• Aufgaben
A) Bei welcher Einschaltgrenze soll der V/R-Zähler laut dem Forenbeitrag über den LOGO-Zähler in der einfachen Schaltung schalten?
B) Kopiere aus dem Forenbeitrag über den LOGO-Zähler wortgetreu den Abschnitt von „Hallo zusammen.“ bis einschließlich „geht nichts mehr.“.

• Textblock
# LOGO Vorwärts-/ Rückwärtszähler Problem



## Flex (2 Mai 2011)

Hallo zusammen. 
Bin neu hier im Forum und mache momentan eine Ausbildung zum Mechatroniker.
Also durch und durch ein Frischling^^

Ich beschäftige mich privat mit der Siemens LOGO.

Ich  habe ein Programm geschrieben, was in der Simulation einwandfrei läuft.  Lade ich dieses jedoch auf die LOGO, geht nichts mehr. 

Das Problem scheint der Vorwärts-/Rückwärtszähler zu sein.
Verwenden tu ich den Baustein als vorwärtszähler.

Hier ein Teilausschnitt des Programms:






Zur Funktion:
I1 kommt. Das Signalhorn wird durch den Impulsgeber Aktiviert. 
Gleichzeitig startet ein Countdown.
Nach Ablauf des Countdowns ertönt das Signalhorn erneut.
Der  Vorwärtszähler soll das Signalhorn bei der 2. Betätgung von I1 erneut  durch den Impulsgeber aktivieren und der Countdown (wenn er noch  nicht abgelaufen ist) deaktivieren.
Wie gesagt. Das ist nur ein Ausschnitt des ganzen Programmes.

In  der Simulation Funktionierts Problemlos, auf der LOGO zählt weder der  Vorwärtszähler, noch wird die Einschaltverzögerung (Countdown)  aktiviert.

Selbst wenn ich eine total simple Schaltung erstelle funktioniert es auf der LOGO nicht. (Eingang als Taster  (Schließer) --> Vorwärts-/Rückwärtszähler --> Ausgang.
Schalten soll der V/R-Zähler bei einer Einschaltgrenze von 3.

Lade ich das Ganze auf die LOGO und gebe ein Signal auf den Eingang, schalter der Zähler sofort durch. 
Ich bekomme ihn einfach nicht richtig zum Zählen.

• Rohdaten
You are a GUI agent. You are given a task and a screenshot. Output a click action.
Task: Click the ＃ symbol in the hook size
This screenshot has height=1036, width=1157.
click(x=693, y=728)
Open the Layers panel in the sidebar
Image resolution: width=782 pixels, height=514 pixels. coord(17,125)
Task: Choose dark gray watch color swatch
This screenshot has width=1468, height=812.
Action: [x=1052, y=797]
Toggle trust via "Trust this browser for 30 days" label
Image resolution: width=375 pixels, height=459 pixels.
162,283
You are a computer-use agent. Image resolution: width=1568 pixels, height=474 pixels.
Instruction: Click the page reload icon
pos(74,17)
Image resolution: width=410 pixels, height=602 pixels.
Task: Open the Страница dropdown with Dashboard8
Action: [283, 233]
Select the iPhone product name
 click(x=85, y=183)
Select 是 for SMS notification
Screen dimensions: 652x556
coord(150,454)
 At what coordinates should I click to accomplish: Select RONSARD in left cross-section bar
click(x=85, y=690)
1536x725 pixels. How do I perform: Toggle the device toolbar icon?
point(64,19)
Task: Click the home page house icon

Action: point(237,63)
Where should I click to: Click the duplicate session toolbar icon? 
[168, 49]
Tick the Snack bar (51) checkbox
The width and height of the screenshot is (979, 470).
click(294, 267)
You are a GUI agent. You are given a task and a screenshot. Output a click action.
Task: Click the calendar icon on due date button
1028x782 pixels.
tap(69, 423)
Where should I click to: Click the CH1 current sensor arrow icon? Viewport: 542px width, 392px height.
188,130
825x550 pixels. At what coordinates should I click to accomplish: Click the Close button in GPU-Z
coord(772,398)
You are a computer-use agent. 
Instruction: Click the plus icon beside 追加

• Schriftliche Antworten
A) Bei einer Einschaltgrenze von 3.

B)
Hallo zusammen. 
Bin neu hier im Forum und mache momentan eine Ausbildung zum Mechatroniker.
Also durch und durch ein Frischling^^

Ich beschäftige mich privat mit der Siemens LOGO.

Ich  habe ein Programm geschrieben, was in der Simulation einwandfrei läuft.  Lade ich dieses jedoch auf die LOGO, geht nichts mehr.